O sistema, que ainda está em fase de testes, surgiu durante a disciplina de aprendizado profundo - ou deep learning, em inglês -, ferramenta que simula o cérebro humano com base em padrões e ensinamentos contidos em bancos de dados.
Ao g1, o aluno Matheus Lima explica que o "cérebro" do projeto foi alimentado - ou ensinado - com informações pluviométricas.
"Eu e meus colegas começamos, então, a explorar os dados de previsão de chuvas usando informações do Instituto Nacional de Meteorologia (INMet). Durante esse processo, identificamos alguns desafios específicos em relação à detecção desses eventos extremos e como tempestades muito fortes eram difíceis de ter uma previsão só com os modelos tradicionais."
Orientados pelo professor do Instituto de Ciência e Tecnologia de Sorocaba (ICTS) Leopoldo André Dutra Lusquino, em parceria com o professor do Departamento de Engenharia Ambiental William Dantas Vichete, o grupo desenvolveu um sistema misto, capaz de combinar vários modelos de aprendizado e, dessa forma, aumentar a precisão da previsão de desastres.
"Isso permitiu que conseguíssemos alcançar cerca de 40% de acertos na detecção de episódios intensos de chuvas. Um resultado significativo", diz.
Durante dez meses, o grupo testou diferentes modelos de dados para chegar a um sistema estável de verificação.
"Realizei a leitura de vários artigos de detecção de eventos extremos, com o apoio dos professores Leopoldo e William. Eles me ajudaram na validação das ideias e superação de obstáculos técnicos que encontrei. Durante esses estudos, consegui desenvolver um conjunto de etapas, tornando possível transformar uma proposta inicial simples em um projeto capaz de prever chuvas extremas com consistência", comenta.Uma vez funcionando, o sistema será capaz de identificar a formação de chuvas e enviar avisos à população e à Defesa Civil com 48 horas de antecedência, tempo hábil e seguro para as pessoas se protegerem.
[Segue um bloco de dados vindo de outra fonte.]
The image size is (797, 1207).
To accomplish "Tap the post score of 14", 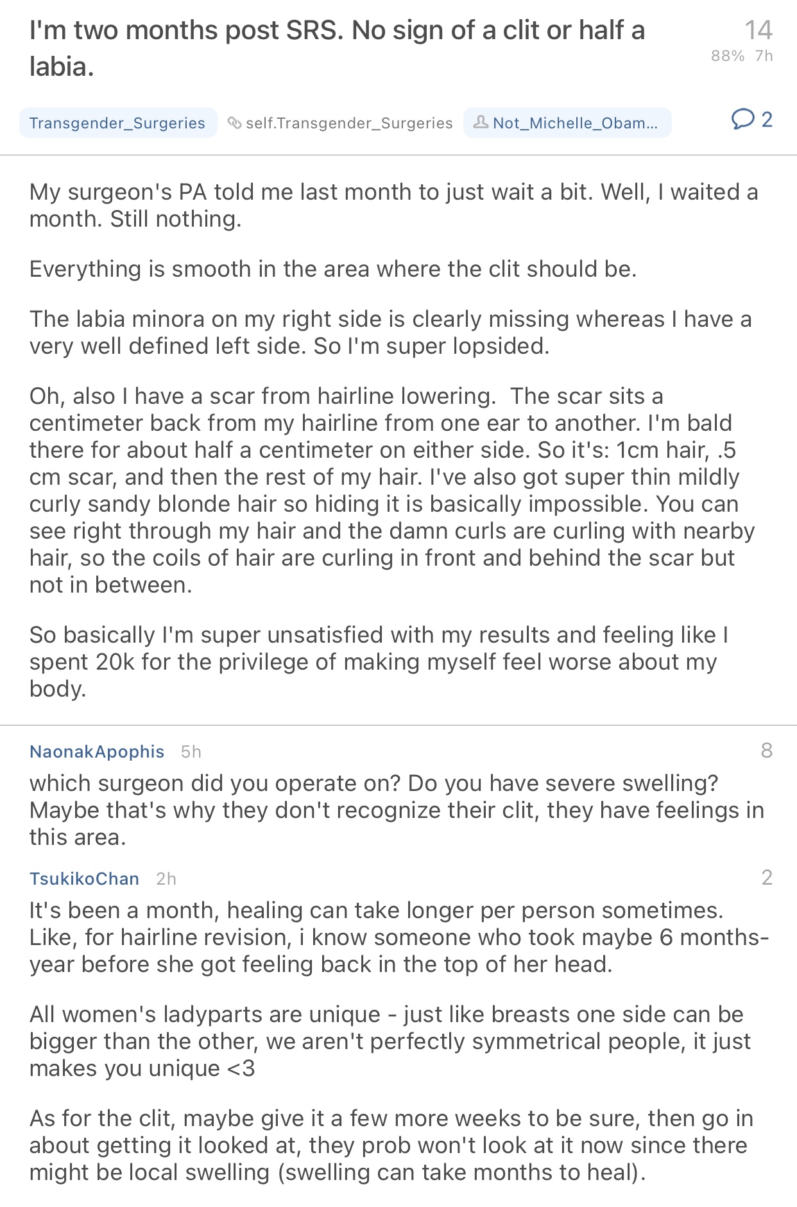I will click(x=758, y=30).
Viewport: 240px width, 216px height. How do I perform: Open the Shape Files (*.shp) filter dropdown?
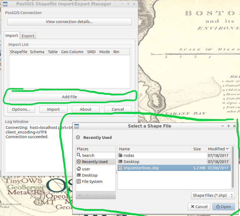[213, 195]
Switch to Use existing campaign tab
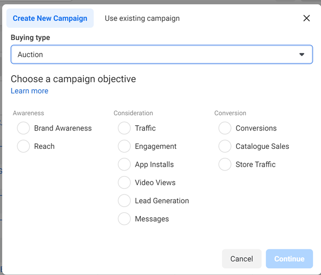The image size is (321, 275). pyautogui.click(x=142, y=18)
Agora, o próximo passo do sistema é aplicar simulações com dados históricos de Sorocaba para verificar a precisão antes de pôr em prática o funcionamento.
O projeto foi apresentado no II Seminário de Pesquisa Interna, da Universidade Estadual de São Paulo (Unesp), e no I Simpósio de Ciências Atmosféricas (SiCAm), na Universidade Federal de São Carlos (UFSCar), onde um meteorologista e um especialista em gestão de riscos deram mais informações para a aprimoração do projeto.
Matheus acredita que, com esse projeto, será possível salvar vidas de potenciais vítimas desses eventos climáticos extremos, cada vez mais corriqueiros no Brasil e no mundo. Para tanto, segue aperfeiçoando a ideia para que fique mais precisa e confiável.